PROBLEM TO WORK ON:
Extract all lines that hold "logo" from the records below.

[Stored records]
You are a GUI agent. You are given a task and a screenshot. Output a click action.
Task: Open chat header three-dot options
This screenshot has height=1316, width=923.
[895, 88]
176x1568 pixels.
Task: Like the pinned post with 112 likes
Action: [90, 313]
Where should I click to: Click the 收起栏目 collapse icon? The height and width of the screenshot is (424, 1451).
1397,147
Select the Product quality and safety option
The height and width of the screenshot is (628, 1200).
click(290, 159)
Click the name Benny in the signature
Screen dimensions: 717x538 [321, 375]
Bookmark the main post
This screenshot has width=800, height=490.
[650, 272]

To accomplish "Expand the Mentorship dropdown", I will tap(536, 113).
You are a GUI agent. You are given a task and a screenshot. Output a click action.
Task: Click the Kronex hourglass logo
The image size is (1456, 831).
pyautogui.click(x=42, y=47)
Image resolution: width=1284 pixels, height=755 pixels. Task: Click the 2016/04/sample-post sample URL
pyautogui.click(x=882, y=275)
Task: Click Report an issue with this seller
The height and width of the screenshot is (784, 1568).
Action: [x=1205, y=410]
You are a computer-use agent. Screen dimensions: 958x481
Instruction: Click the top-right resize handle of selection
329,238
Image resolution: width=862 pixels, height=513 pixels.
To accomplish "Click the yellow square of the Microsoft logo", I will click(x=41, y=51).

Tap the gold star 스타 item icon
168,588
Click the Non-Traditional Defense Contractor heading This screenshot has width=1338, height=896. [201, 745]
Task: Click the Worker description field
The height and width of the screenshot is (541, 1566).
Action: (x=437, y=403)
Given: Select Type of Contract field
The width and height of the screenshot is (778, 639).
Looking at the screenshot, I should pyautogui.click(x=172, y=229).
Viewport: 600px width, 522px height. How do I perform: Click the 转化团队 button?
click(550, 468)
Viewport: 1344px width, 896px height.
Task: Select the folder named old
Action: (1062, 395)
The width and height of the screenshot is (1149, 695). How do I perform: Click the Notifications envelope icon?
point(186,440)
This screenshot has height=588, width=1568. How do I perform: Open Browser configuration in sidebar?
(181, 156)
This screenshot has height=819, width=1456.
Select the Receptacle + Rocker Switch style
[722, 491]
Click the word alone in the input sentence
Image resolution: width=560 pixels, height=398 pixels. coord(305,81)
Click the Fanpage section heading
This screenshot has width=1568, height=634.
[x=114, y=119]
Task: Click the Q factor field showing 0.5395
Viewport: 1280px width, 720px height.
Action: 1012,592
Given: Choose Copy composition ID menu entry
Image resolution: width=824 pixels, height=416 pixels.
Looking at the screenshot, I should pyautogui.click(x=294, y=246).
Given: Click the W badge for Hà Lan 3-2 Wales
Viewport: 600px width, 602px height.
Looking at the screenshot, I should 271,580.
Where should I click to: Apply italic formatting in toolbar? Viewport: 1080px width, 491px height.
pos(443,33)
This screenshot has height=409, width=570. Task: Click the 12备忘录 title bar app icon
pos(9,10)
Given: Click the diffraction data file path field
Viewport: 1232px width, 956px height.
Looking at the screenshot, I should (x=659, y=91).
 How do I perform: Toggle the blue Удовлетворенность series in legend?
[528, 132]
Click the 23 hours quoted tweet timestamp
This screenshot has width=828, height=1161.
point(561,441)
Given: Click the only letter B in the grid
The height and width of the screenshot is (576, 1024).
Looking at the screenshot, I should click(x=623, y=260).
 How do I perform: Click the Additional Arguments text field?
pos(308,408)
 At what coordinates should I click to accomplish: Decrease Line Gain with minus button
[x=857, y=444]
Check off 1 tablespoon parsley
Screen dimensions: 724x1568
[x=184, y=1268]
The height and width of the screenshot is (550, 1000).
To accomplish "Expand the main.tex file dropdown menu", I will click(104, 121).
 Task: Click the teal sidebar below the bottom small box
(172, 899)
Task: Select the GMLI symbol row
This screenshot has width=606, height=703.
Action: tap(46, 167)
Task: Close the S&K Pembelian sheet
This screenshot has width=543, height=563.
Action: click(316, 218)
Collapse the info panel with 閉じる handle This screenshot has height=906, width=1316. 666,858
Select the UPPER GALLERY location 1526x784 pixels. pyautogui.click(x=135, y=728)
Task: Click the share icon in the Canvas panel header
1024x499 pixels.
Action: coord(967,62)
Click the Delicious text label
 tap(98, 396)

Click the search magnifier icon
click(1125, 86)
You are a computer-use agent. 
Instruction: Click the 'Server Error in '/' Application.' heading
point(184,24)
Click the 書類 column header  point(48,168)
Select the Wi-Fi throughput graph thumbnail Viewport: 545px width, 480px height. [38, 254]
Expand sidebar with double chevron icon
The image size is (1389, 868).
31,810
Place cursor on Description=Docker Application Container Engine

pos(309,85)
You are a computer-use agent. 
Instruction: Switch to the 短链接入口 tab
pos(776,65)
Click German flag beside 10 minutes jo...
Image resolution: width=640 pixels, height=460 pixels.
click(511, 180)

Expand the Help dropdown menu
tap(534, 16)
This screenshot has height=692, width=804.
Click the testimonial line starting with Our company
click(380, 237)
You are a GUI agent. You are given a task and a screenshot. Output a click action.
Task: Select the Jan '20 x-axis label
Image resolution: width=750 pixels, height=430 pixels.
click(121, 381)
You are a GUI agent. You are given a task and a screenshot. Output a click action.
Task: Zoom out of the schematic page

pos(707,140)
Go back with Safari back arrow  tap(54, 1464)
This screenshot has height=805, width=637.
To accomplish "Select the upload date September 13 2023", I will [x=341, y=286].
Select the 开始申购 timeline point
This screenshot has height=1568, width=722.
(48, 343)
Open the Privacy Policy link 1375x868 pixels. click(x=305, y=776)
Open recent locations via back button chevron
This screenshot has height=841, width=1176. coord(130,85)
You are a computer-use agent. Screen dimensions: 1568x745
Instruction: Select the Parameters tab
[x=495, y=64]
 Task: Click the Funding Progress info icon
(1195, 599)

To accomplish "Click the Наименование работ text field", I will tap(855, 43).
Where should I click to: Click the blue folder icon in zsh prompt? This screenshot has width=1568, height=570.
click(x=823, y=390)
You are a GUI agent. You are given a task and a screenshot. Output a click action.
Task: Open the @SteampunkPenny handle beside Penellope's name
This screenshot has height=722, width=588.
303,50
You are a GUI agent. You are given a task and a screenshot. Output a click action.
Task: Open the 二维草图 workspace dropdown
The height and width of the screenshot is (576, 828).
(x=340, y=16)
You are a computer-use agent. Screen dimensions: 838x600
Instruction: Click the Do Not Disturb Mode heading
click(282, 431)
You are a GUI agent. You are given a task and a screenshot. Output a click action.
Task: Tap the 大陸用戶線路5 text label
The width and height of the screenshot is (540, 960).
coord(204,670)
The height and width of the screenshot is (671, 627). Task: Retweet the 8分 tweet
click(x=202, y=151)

YOUR SOLUTION:
Task: Click the Kronex hourglass logo
To accomplish "Click the yellow square of the Microsoft logo", I will click(x=41, y=51).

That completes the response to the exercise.